I agree, and when there is any evidence that Shosta of under any threat of that I will come to your side. Please note, that Testimony is not evidence. It is completely unverified anecdotal evidence - it could be true, but like existence of a god, until there is actual evidence I am not going to believe it.
Also please pardon my spelling (I think I got confused with Mahler's wife), I mean Elmer Bernstein -
http://en.wikipedia.org/wiki/Elmer_Bernstein#Politics
(Even the most conservative estimates place the number of executions in 1937 and 1938 at nearly 1,000 per day.)
Well, the most conservative of the extreme right at any-rate.
" six prominent Soviet composers, all former students and friends of Shostakovich, declare that Solomon Volkov" - of course, by default, if they are Soviet composers, they are lying - so clearly this means nothing.
"Volkov saw Dmitrich three or maybe four times. ... He was never an intimate friend of the family-he never had dinner with us here, for instance.... I don't see how he could have gathered enough material from Dmitrich for such a thick book" - But is wife is also clearly biased, we should believe his son who has ulterior motives.
"Simon Karlinsky has pointed out two passages in Testimony which are verbatim or near-verbatim reproductions of memoirs previously published by Shostakovich" and " I have identified, so far, five additional extensive passages in the book which, likewise, are taken from previous- ly published Soviet sources."
"Careful comparison of the original passages with their counterparts in Testimony indicate that some significant alterations have been made. In several instances, sentences which would date the reminiscences have been altered or removed from the variants in the book."
"I wrote my Seventh Symphony, the "Leningrad," very quickly. I couldn't not write it. War was all around. I had to be together with the people. I wanted to create the image of our country at war, to engrave it in music.
From the first days of the war I sat down at the piano and began to work. I worked intensely. I wanted to write a work about are days, about my contemporaries who spared neither stregnth nor life in the name of victory over the enemy" - Testimony pp. 154-155 (Apparently Shosta has an unbelievable memory) -
AND "Kak rozhdaetsia muzyka" pp. 36
Yes two pages later:
"The Seventh Symphony had been planned before the war and con- sequently it simply cannot be seen as a reaction to Hitler's attack. The "invasion theme" has nothing to do with the attack. I was thinking of other enemies of humanity when I composed the theme." - Let's all just believe Shosta was senile maybe?
" Indeed, Volkov states explicitly, "This is how we worked. We sat down at a table ... then I began asking questions, which he answered briefly, and, at first, reluctantly. ... I divided up the collected material into sustained sections . . . then I showed these sections to Shostakovich, who approved my work" - Yet they are word for word from published soviet writings.
"...the first pages of seven out of the eight chapters of Testimony, the pages on which Shostakovich's inscription "Read.
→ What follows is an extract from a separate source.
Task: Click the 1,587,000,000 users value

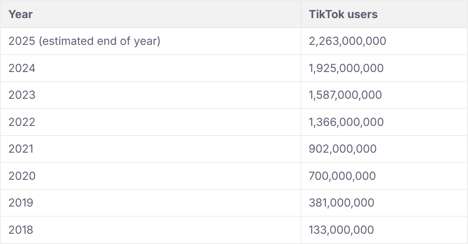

D. Shostakovich" is alleged to appear, consist substantially, if not totally of material which had already appeared in print under Shostakovich's name at the time of signing."
Amazing also how, when he talked with Shosta, it was... "...usually early in the morning, when the office was still empty" (p. xvii). In other words, there were no witnesses.
The book is too full of holes and other problems to be regarded as anything NEAR the memoirs of Shosta, and until ANY evidence is found that proves Testimony correct, it is merely Western propaganda.